----- Data entries
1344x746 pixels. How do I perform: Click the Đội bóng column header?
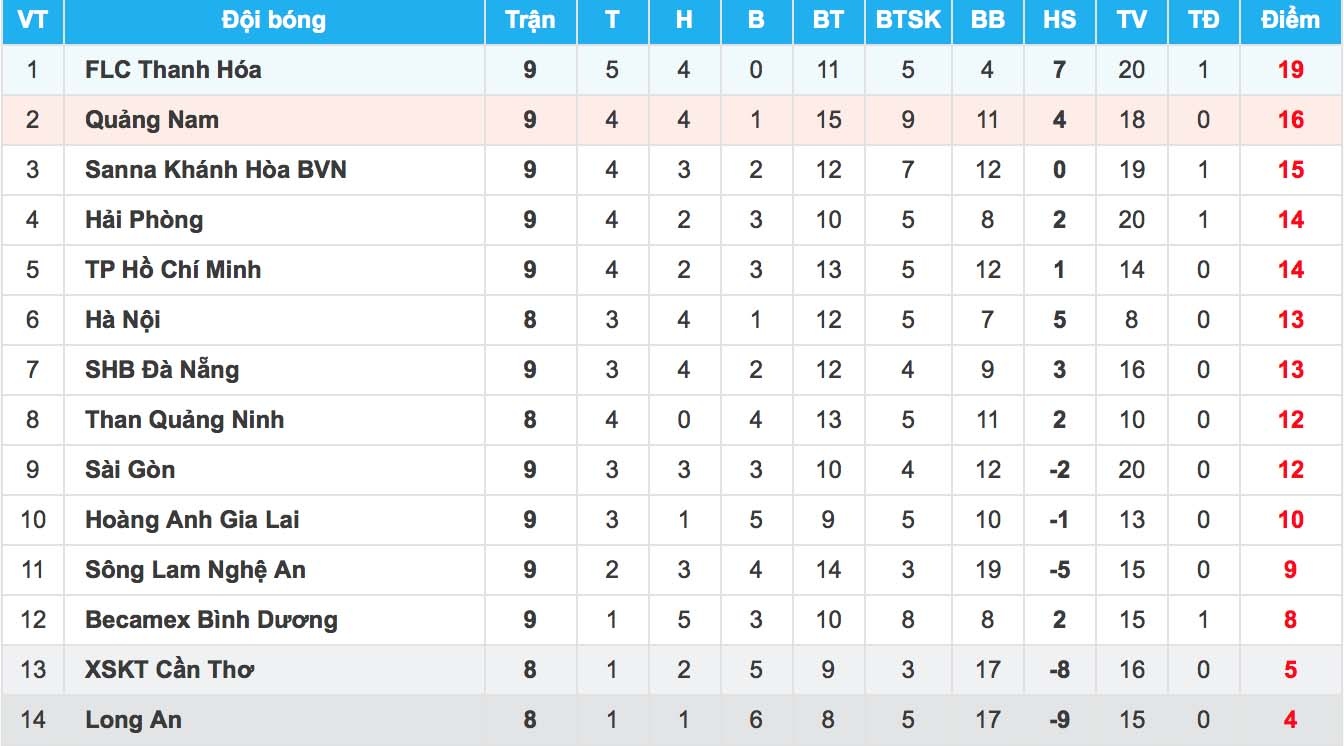273,21
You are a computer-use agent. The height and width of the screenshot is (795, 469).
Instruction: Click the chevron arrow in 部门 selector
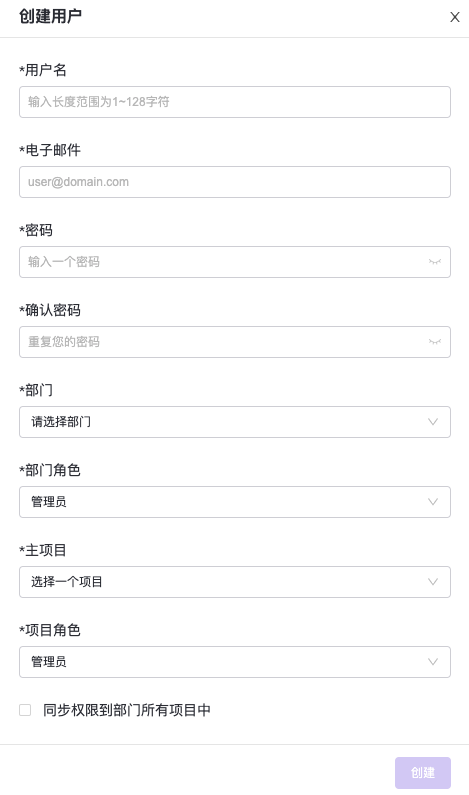[432, 422]
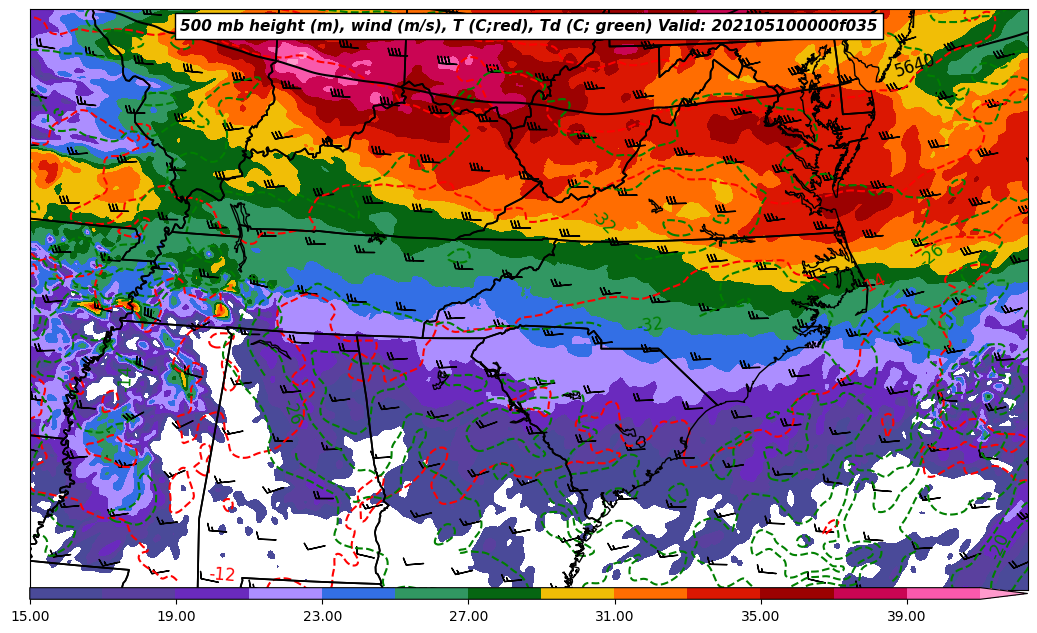Click the 15.00 colorbar tick label
The width and height of the screenshot is (1037, 633).
30,616
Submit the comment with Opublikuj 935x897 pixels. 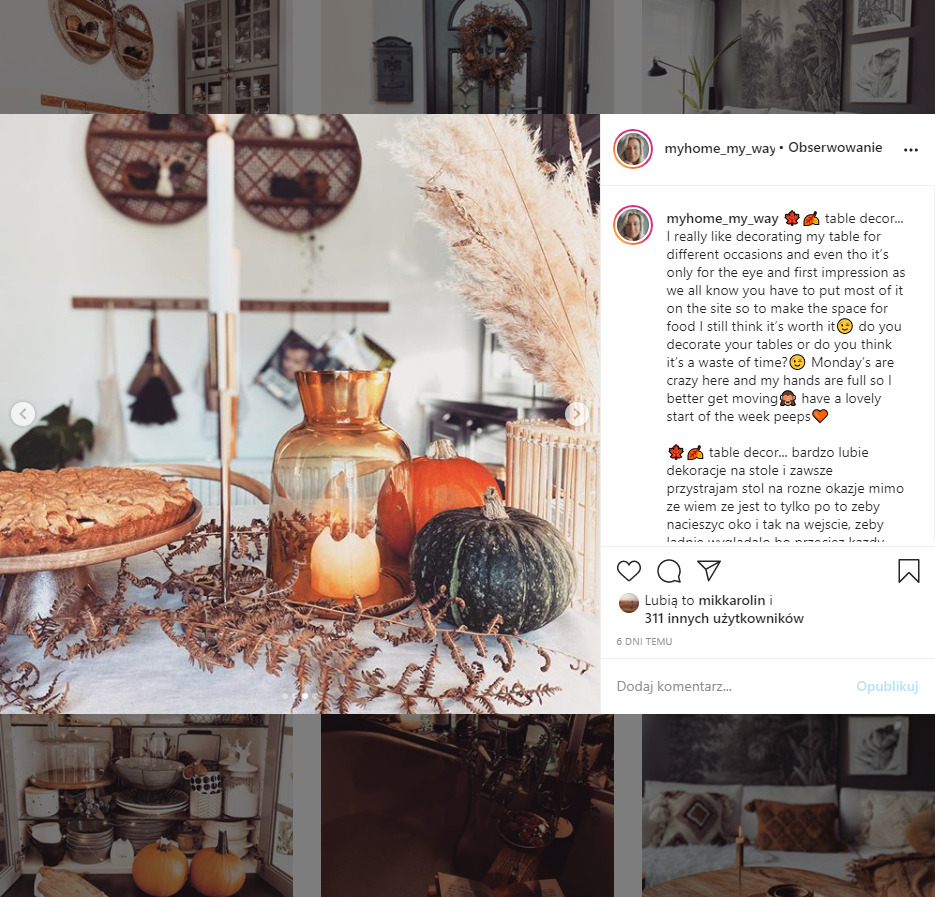click(887, 686)
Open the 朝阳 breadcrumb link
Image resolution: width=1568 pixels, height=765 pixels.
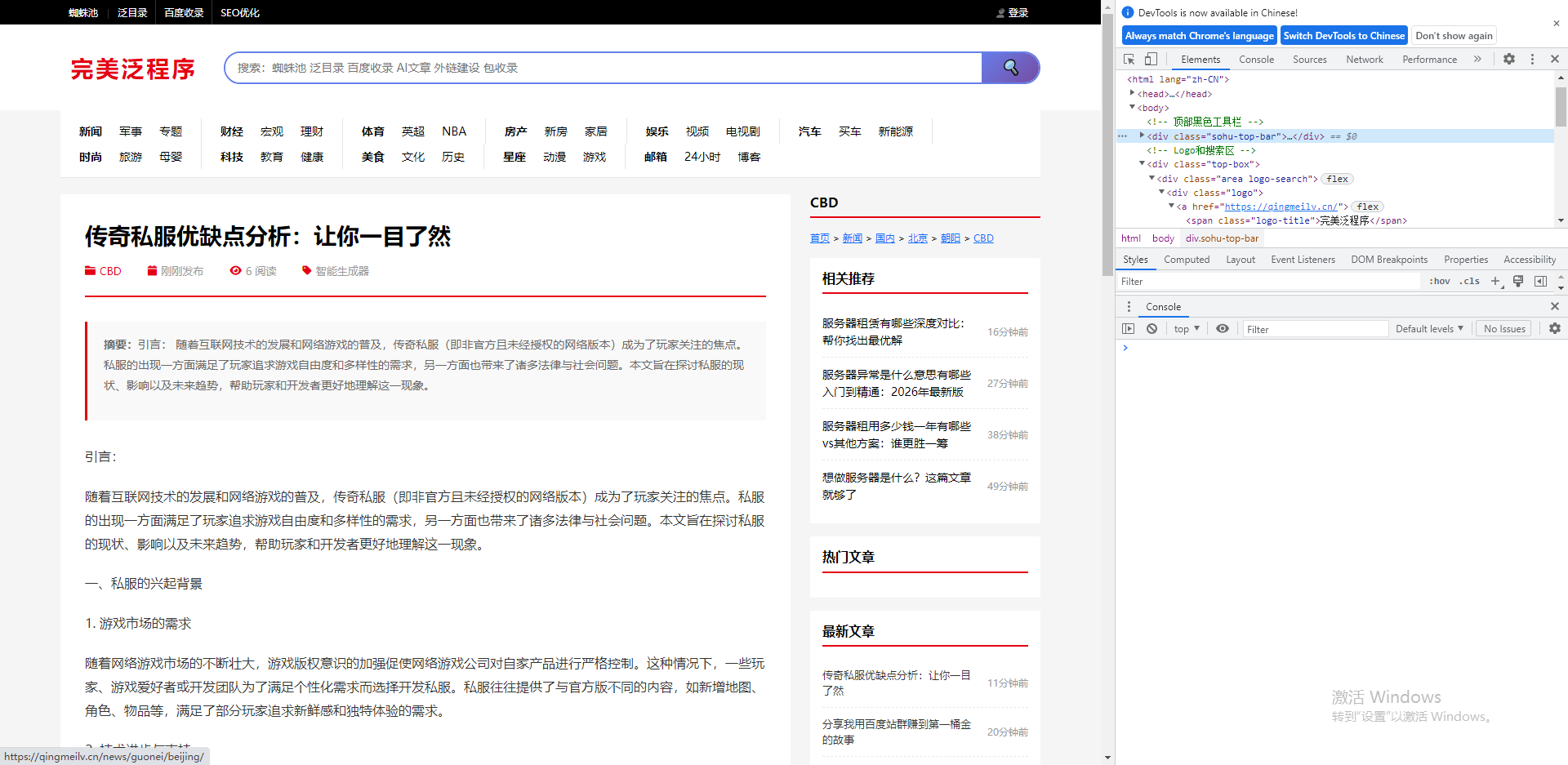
----------
- **Aim**:
List every line of the data above that contains the string "screenshot".

- **Exercise output**:
You are a computer-use agent. The height and width of the screenshot is (795, 469).
The width and height of the screenshot is (1037, 633).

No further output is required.